Reforma Tributária: texto tem avanços pontuais, mas segue prejudicando o setor de Serviços, afirma FecomercioSP
Dispositivos de
transferência de crédito e de não cumulatividade causarão impactos negativos às
empresas; alíquota zero para produtos de higiene feminina e ajustes parciais no
‘split payment’ são positivos
O relatório apresentado pelo Grupo de Trabalho (GT) da
Câmara dos Deputados para regulamentação da Reforma Tributária traz avanços
pontuais, mas segue prejudicando as empresas enquadradas no Simples Nacional e,
sobretudo, o setor de Serviços. Na percepção da Federação do Comércio de
Bens, Serviços e Turismo do Estado de São Paulo (FecomercioSP), apesar de
algumas modificações positivas, pontos relevantes como a não cumulatividade
ampla e o tratamento diferenciado ao Simples Nacional ainda precisam ser
ajustados. Por outro lado, um pleito de relevância social defendido pela
Entidade foi atendido: a redução de 60% para alíquota zero a produtos de
cuidados básicos à saúde menstrual.
Na última semana, a FecomercioSP, por meio do Conselho de Assuntos Tributários
e do Conselho Superior de Direito, encaminhou, aos membros do GT, nove
propostas de ajustes. Dentre as sugestões, as principais propõem justamente
aprimoramentos do dispositivo que regula a não cumulatividade, que dispõe sobre
as alíquotas de IBS/CBS; da lista de alimentos da Cesta Básica Nacional de
Alimentos (CeNA); da transferência de crédito da empresa do Simples Nacional,
entre outras. Segundo a Entidade, se acatadas, elas podem aperfeiçoar a
legislação — da qual a FecomercioSP é crítica desde o início.
Quanto ao Simples Nacional, a proposta da Federação diz respeito
ao dispositivo que limita a transferência de crédito do novo IBS/CBS por
empresas optantes do regime, que, no cotidiano do País, são pequenas e médias
(PMEs). O texto não teve mudanças e, da maneira como está, limita essa
operação apenas a valores correspondentes a tributos “pagos”. É um contrassenso
tanto em relação ao que está na Constituição, que fala de tributos “cobrados”,
quanto ao sistema atual, que permite a transferência integral de crédito de
PIS/Cofins. A proposição da FecomercioSP, nesse aspecto, é que o projeto seja
alterado em plenário para permitir a transferência de crédito da CBS em um
porcentual equivalente à alíquota aplicável, além de manter a regra atual
sobre contribuições que serão extintas (PIS/Cofins).
Em resumo, a reforma segue causando perda de competitividade a
contribuintes que estiverem no meio da cadeia produtiva, já que o crédito
transferido será limitado ao tributo pago no regime único, bem inferior à
alíquota de referência. A Entidade salienta que esse ambiente de negócios
tem forte participação feminina, correspondendo a 53% das empresas de Serviços
enquadradas no Simples.

#####

▶ [Explore o material]
[1] Traduza para o inglês esta frase do texto sobre a Reforma Tributária: "Na última semana, a FecomercioSP, por meio do Conselho de Assuntos Tributários e do Conselho Superior de Direito, encaminhou, aos membros do GT, nove propostas de ajustes."
[2] Transcreva do texto sobre a Reforma Tributária o trecho que começa em "Em resumo, a" e termina em "enquadradas no Simples.".
[3] Liste todas as siglas de tributos ou contribuições citadas no texto sobre a Reforma Tributária.

▶ [Os dados]
#####

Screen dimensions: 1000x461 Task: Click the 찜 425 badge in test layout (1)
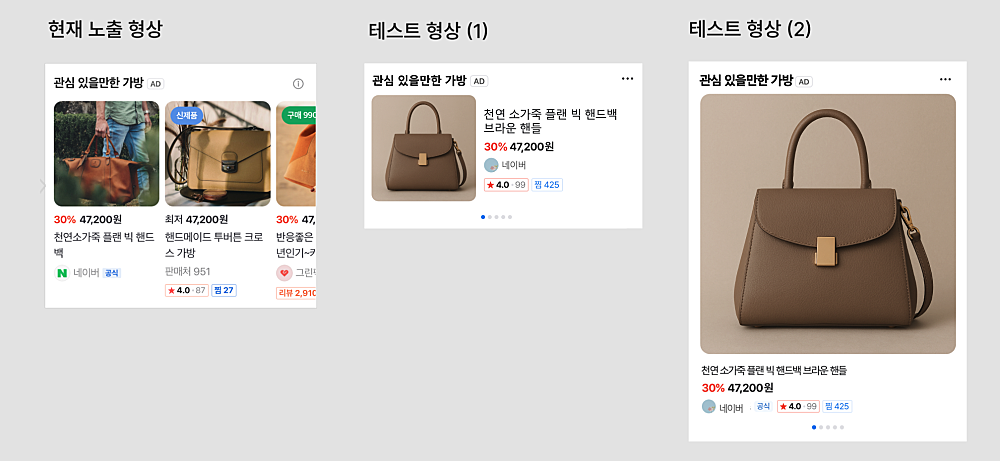click(x=547, y=185)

#####

▶ [Respostas por item]
[1] Last week, FecomercioSP, through the Council on Tax Affairs and the Superior Council of Law, sent nine proposed adjustments to the members of the Working Group.

[2]
Em resumo, a reforma segue causando perda de competitividade a
contribuintes que estiverem no meio da cadeia produtiva, já que o crédito
transferido será limitado ao tributo pago no regime único, bem inferior à
alíquota de referência. A Entidade salienta que esse ambiente de negócios
tem forte participação feminina, correspondendo a 53% das empresas de Serviços
enquadradas no Simples.

[3] IBS, CBS, PIS, Cofins